Hará cosa de 15 años, vivía en una aldea de las montañas del Jura, en Suiza, un hombre entregado al vicio de la bebida, batallador violento de carácter, que era la vergüenza de su familia y el terror de sus vecinos.
Más de una vez en el calor de una disputa, había herido con el puño y aún con un cuchillo, a su contrincante, y por estas fechorías había pasado largos meses dentro de la cárcel, sin que su genio se hubiese amansado en lo más mínimo.
Era conocido en toda la comarca como el bandido, y ese mote lo tenía bien merecido.
No lejos de su casa en una humilde vivienda de obreros, se venían celebrando hacía algún tiempo reuniones religiosas presididas por cristianos de los alrededores, y en las cuales ya se habían verificado algunas conversiones.
Una noche en el momento en que se iba a dar principio a la reunión, la hija de la casa, como impelida por una inspiración, exclamó de repente:
- ¡Si yo fuera a invitar al bandido!
- Y sin esperar la respuesta se echó a correr y llamó a la puerta.
- ¿Quién llama?
- Yo, N… Vengo a invitarle a asistir esta noche a nuestra reunión de evangelización.

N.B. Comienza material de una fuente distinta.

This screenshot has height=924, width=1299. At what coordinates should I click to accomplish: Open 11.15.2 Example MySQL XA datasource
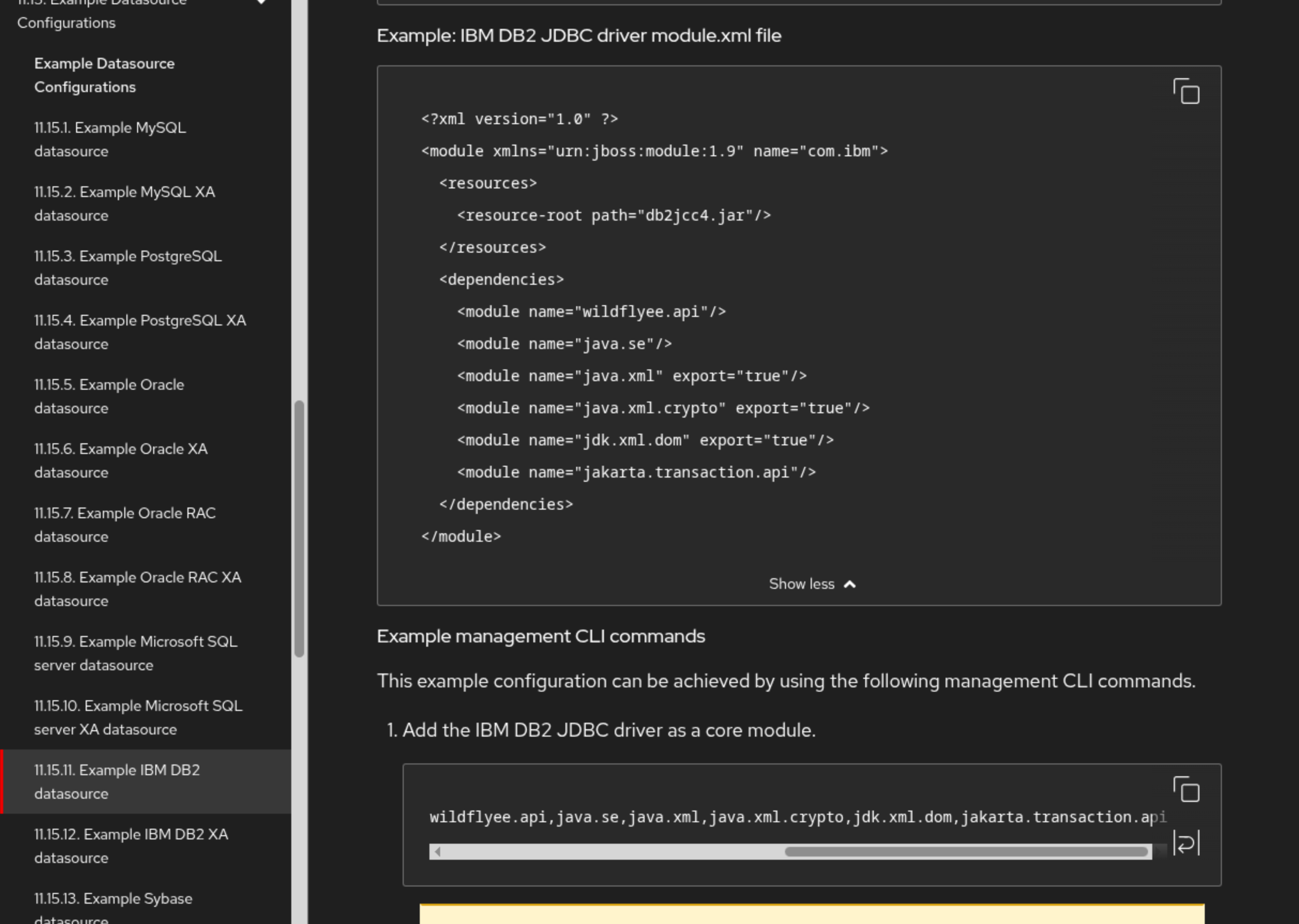(x=124, y=203)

¡Vaya una idea! Yo iba a acostarme; pero espera un instante que voy contigo.
Y en efecto algunos momentos después “el bandido” estaba sentado en la cocina contigua a la sala de reuniones, en cuya cocina solían ocultarse los tímidos Nicodemos.
Nada de particular ofreció la reunión aquella noche, ni en los himnos, ni en las exhortaciones; pero si un soplo del Espíritu Santo paso por las personas reunidas y penetró hasta el rincón de la cocina en el cual el pobre pecador endurecido estaba temblando ya y llorando, implorando la misericordia del Señor.
Aquella misma noche fue transformado en una nueva criatura.
Pasaron meses y años, y aquel a quien las gentes solían apellidar el bandido convertido, no seso en dar en medio de las pruebas de una vida difícil, Fiel testimonio al salvador que le había rescatado, hasta el día que fue llamado a la gloria eterna. El que estas líneas escribe, conversando un día
familiarmente con él, le preguntó:
- ¿Qué edad tiene usted?
- Tres años tengo
- ¡Vaya!, ¿tres años?
- Si tres años porque los años que han precedido a mi conversión no valen la pena ser tenidos en cuenta.
Mi vida empezó el día en que Dios me hizo pasar de la esclavitud de Satanás a la libertad de los hijos de Dios.